Ectopic expression of Populus MYB10 promotes secondary cell wall thickening and inhibits anthocyanin accumulation

Abstract

Secondary cell wall (SCW) formation is regulated by a multilevel transcriptional regulatory network, in which MYB transcription factors (TFs) play key roles. In woody plants, hundreds of MYB TFs have been identified, most of which have unknown functions in wood SCW biosynthesis. Here, we characterized the function of a Populus MYB gene, PtoMYB10. PtoMYB10 was found to encode an R2R3-MYB TF and exhibit dominant expression in xylem tissues. PtoMYB10 was determined to be located in the nucleus with the ability to activate transcription. Overexpression of PtoMYB10 in Populus resulted in a drastic increase in SCW thickening in xylem fiber cells as well as ectopic deposition of lignin in cortex cells. The expression of genes associated with lignin biosynthesis was induced in PtoMYB10 overexpressing plants, whereas repressed gene expression was found with the anthocyanin biosynthesis pathway.
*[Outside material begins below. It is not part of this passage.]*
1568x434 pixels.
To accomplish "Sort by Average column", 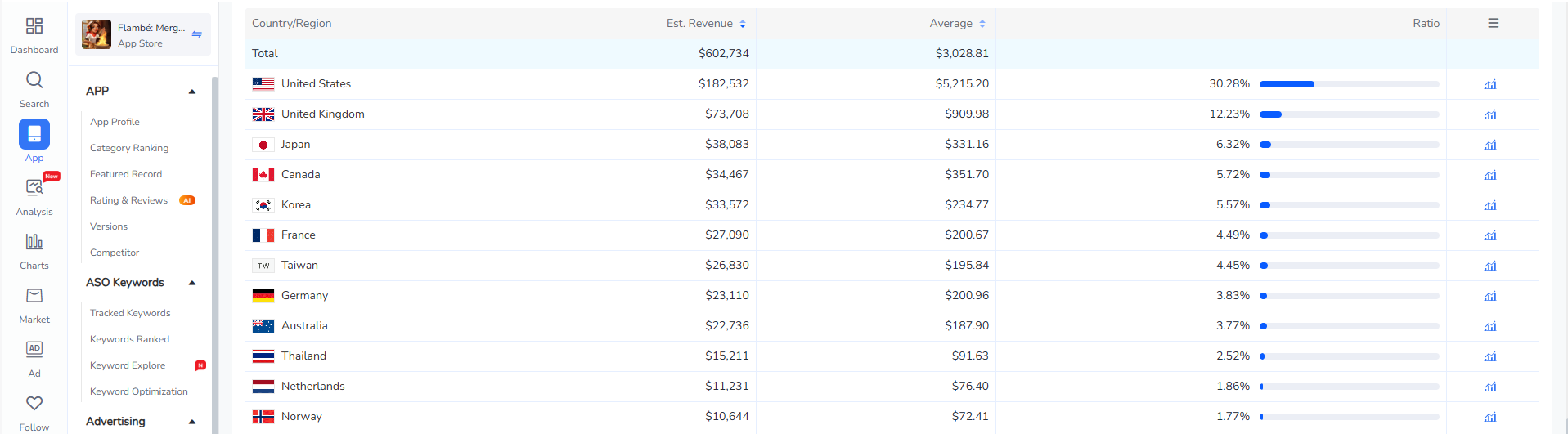I will pos(982,24).
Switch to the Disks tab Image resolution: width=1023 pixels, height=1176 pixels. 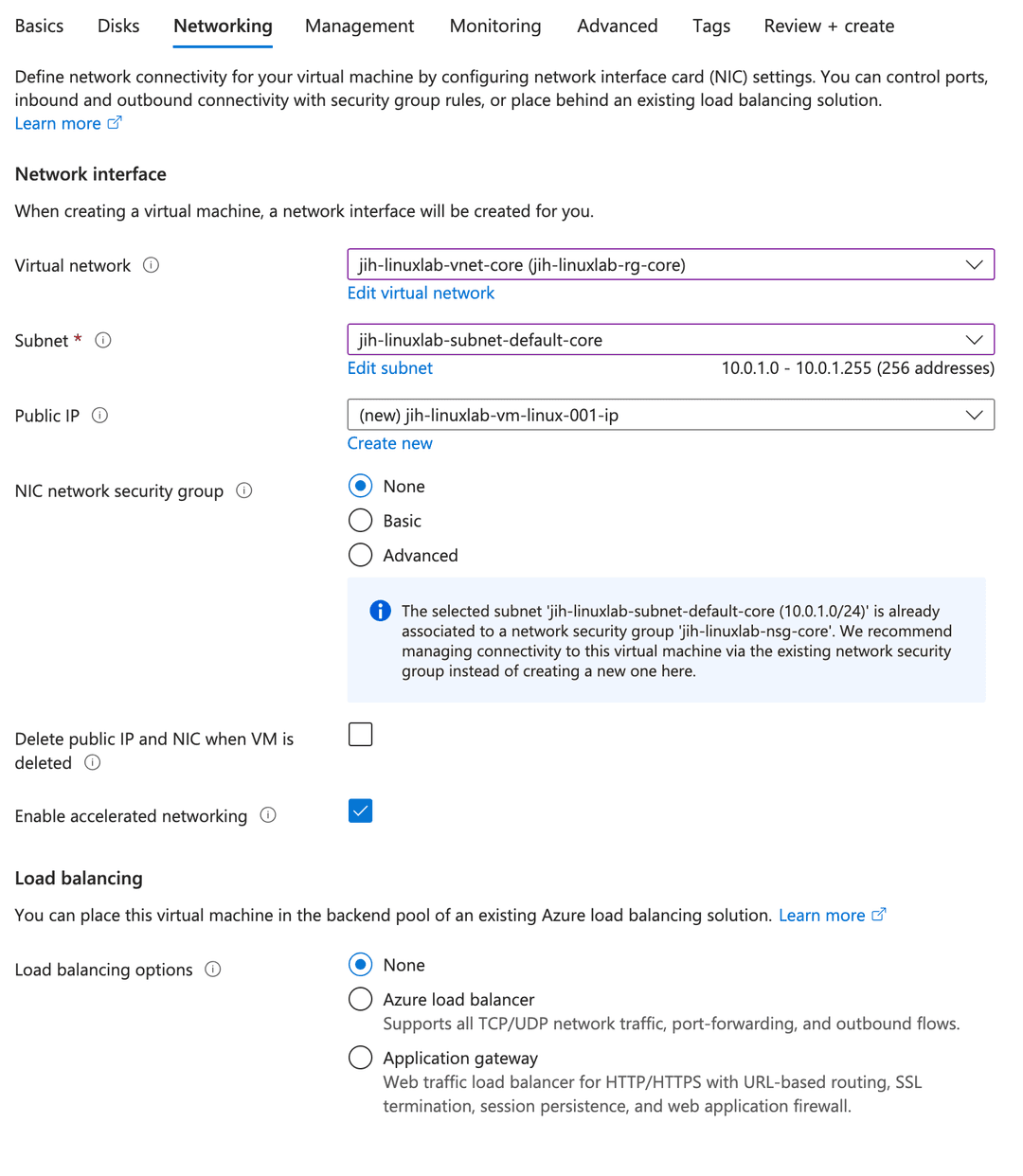click(x=118, y=26)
Lignin and anthocyanin are both produced from metabolites of the phenylpropanoid pathway. Accordingly, the anthocyanin content of Populus overexpressing PtoMYB10 decreased by more than 68%. These results indicate that PtoMYB10 can positively regulate xylary fiber SCW thickening, accompanied by the reprogramming of phenylpropanoid metabolism, which redirects metabolic flux from anthocyanin biosynthesis to monolignol biosynthesis.